El estallido de Paiporta ante los Reyes debería ser el punto de inflexión de la crisis política sobrevenida tras la tragedia valenciana. La señal para que la clase dirigente se diese cuenta de que su inoperancia ha provocado en la opinión ciudadana una profunda, gravísima grieta de confianza. El deterioro reputacional de los representantes públicos está en cotas más altas de las que alcanzó el agua de la riada, y ya no es el crédito de las élites sino el del sistema en su conjunto el que queda bajo amenaza. La sensación de fracaso institucional completo se parece mucho a la de la recesión de 2008 y queda poco margen para disiparla: o se actúa ya, de inmediato, con determinación, diligencia, unidad y eficacia o no habrá modo de superar la oleada de cólera social suscitada por esta pavorosa mezcla de incompetencia gestora, sectarismo y falta de sensibilidad humanitaria. El sesgo de los acontecimientos no invita al optimismo, por desgracia.

Los incidentes del domingo reclaman un liderazgo que sólo el Rey ha demostrado, al menos en el único plano –el moral– en que su carencia de poderes efectivos le permite ejercitarlo. De nada servirá, sin embargo, si tras su acercamiento a la población damnificada sigue sin comparecer el Estado con todo su aparato de recursos materiales y humanos. A la gente le da igual que la ayuda provenga del Gobierno central o del autonómico: necesita amparo y lo necesita rápido pero lo que ve es un juego incomprensible de disputas competenciales y recelos partidarios que menoscaban su fe en la democracia y extienden el desengaño. Por eso, en medio de la parálisis de la administración regional sorprende tanto la renuencia de Sánchez a hacerse cargo, el clamoroso despilfarro de la oportunidad de revertir el creciente desprestigio de un mandato abrasado por los escándalos. No sólo Mazón ha colapsado; el síndrome de la Moncloa ha liquidado los reflejos del presidente hasta convertirlo en un guiñapo.

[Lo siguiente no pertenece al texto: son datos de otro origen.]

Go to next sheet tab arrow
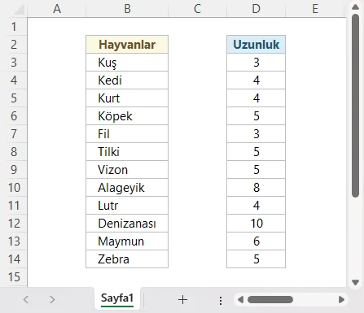Image resolution: width=364 pixels, height=313 pixels. (52, 299)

Su reacción a la algarada de Paiporta constituye una muestra de desorientación insólita, entre la sociopatía y el bloqueo cognitivo. Preso de la paranoia, ha terminado de perder la brújula, la intuición y el sitio. Los portavoces oficialistas, agarrados al relato de la agitación ultraderechista como argumento paliativo, han llegado a culpar a Felipe VI de arrastrar al jefe del Ejecutivo a una situación de peligro. La capacidad de análisis del numeroso equipo presidencial ha desaparecido bajo una psicosis electoralista que distorsiona el juicio. En el núcleo duro sanchista no parece haber –nunca la ha habido– otra estrategia que la del conflicto, alimentada ahora por una impostura de victimismo. Si le funciona o no a medio plazo ya se verá, pero hoy por hoy la catástrofe está dejando su imagen bajo mínimos. Es lo de menos; el problema cenital es la ausencia de gobernanza en un país bajo coma político y anímico.